* [What you are asked to do]: The number of lines below containing the word "agent" is all that should be returned.
** Opening Record set block **
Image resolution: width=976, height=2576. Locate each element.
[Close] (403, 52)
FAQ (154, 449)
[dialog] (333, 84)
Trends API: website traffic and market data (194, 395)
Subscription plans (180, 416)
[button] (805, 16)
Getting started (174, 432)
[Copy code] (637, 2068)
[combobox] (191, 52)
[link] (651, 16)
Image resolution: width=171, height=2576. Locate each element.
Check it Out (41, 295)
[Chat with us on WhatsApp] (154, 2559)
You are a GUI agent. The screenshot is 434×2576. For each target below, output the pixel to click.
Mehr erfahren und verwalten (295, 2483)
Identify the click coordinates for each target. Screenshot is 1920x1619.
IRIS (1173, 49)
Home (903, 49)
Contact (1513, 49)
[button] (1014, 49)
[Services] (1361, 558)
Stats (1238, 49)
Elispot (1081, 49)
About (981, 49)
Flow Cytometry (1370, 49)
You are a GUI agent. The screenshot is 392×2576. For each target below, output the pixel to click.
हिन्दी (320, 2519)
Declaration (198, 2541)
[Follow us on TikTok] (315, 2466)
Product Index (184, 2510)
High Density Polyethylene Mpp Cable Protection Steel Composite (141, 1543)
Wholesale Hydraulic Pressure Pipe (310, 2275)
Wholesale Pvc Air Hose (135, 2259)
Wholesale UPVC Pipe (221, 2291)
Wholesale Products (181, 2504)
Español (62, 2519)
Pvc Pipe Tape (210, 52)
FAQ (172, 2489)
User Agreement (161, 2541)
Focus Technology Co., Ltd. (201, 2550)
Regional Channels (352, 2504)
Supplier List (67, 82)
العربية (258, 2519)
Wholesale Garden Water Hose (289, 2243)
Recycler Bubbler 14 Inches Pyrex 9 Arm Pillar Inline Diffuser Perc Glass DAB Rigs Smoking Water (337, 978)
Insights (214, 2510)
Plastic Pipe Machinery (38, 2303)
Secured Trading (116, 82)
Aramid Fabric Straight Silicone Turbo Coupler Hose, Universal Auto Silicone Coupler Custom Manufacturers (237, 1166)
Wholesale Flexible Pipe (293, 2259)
** Closing Record set block **
* [Written answer]: 2